**WHAT THIS TASK INVOLVES**
For the entries that follow, restate word for word the line containing "You are a computer-use agent. The height", the line containing "You are a computer-use agent. The width", and every line that lies between them.

Items listed in a dataset:
• • • • •

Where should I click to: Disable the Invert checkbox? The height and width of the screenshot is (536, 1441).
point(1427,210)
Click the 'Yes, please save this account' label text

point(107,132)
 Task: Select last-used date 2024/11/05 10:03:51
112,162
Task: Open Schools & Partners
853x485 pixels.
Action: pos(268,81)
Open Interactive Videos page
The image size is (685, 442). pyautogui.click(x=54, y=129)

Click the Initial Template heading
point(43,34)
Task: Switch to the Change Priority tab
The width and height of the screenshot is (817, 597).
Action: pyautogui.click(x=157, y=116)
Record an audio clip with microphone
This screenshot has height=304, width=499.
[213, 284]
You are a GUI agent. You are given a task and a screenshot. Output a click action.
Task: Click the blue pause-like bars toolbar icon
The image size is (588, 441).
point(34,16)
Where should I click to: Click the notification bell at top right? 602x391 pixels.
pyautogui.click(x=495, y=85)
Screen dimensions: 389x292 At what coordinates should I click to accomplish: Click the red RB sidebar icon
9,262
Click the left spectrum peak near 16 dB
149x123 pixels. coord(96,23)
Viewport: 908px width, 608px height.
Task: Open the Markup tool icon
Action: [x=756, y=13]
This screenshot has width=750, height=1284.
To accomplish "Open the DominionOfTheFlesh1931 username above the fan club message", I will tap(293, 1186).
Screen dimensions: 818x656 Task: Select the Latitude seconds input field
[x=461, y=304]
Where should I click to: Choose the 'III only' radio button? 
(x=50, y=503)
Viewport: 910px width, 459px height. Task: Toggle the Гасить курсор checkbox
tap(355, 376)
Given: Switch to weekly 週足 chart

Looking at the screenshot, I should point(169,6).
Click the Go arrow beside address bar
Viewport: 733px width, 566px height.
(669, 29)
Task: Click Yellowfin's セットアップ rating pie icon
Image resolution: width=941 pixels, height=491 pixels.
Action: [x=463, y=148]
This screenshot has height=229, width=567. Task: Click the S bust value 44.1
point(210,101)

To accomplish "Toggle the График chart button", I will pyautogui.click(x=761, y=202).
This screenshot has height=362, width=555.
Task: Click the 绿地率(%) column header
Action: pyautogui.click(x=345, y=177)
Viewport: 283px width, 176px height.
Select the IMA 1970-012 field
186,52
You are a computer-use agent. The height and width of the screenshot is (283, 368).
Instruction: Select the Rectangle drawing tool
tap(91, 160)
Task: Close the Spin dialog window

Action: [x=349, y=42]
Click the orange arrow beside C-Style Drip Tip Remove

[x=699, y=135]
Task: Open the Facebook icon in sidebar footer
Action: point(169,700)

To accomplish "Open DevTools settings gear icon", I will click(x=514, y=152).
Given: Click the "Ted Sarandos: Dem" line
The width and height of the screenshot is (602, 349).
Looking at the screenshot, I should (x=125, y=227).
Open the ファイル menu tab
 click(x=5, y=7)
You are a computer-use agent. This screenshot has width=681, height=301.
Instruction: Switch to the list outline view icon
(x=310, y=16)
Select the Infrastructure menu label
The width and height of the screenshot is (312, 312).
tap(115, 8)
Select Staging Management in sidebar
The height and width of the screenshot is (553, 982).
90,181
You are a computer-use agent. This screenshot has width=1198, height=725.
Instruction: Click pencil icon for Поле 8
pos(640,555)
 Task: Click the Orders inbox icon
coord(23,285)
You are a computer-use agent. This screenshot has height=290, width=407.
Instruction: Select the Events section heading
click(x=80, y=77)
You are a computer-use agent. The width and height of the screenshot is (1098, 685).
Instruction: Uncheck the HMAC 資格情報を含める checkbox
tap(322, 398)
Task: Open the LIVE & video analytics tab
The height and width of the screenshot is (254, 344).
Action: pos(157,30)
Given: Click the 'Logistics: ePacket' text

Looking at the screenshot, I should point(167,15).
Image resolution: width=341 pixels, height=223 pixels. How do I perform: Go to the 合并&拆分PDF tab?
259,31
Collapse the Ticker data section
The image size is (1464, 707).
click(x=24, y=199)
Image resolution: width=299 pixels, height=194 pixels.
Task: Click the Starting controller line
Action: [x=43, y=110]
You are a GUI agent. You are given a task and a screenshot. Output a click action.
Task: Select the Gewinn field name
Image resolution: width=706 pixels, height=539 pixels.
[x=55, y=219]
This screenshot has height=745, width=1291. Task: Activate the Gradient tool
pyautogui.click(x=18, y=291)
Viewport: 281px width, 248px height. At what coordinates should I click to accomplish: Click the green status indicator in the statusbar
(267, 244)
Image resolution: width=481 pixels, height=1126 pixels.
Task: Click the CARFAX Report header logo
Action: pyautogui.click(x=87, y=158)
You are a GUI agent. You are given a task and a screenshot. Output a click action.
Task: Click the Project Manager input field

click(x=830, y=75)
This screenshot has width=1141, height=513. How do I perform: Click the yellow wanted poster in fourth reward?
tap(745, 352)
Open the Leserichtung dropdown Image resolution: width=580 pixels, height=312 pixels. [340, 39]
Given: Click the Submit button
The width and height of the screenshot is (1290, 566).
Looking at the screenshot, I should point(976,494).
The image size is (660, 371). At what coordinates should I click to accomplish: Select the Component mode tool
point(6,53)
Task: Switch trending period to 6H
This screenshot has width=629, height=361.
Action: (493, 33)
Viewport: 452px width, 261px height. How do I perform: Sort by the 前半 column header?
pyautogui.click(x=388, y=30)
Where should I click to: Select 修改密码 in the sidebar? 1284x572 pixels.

• • • • •

**PROBLEM SOLUTION**
You are a computer-use agent. The height and width of the screenshot is (283, 368).
Instruction: Select the Rectangle drawing tool
tap(91, 160)
Task: Close the Spin dialog window

Action: [x=349, y=42]
Click the orange arrow beside C-Style Drip Tip Remove

[x=699, y=135]
Task: Open the Facebook icon in sidebar footer
Action: point(169,700)

To accomplish "Open DevTools settings gear icon", I will click(x=514, y=152).
Given: Click the "Ted Sarandos: Dem" line
The width and height of the screenshot is (602, 349).
Looking at the screenshot, I should (x=125, y=227).
Open the ファイル menu tab
 click(x=5, y=7)
You are a computer-use agent. This screenshot has width=681, height=301.
Instruction: Switch to the list outline view icon
(x=310, y=16)
Select the Infrastructure menu label
The width and height of the screenshot is (312, 312).
tap(115, 8)
Select Staging Management in sidebar
The height and width of the screenshot is (553, 982).
90,181
You are a computer-use agent. This screenshot has width=1198, height=725.
Instruction: Click pencil icon for Поле 8
pos(640,555)
 Task: Click the Orders inbox icon
coord(23,285)
You are a computer-use agent. This screenshot has height=290, width=407.
Instruction: Select the Events section heading
click(x=80, y=77)
You are a computer-use agent. The width and height of the screenshot is (1098, 685).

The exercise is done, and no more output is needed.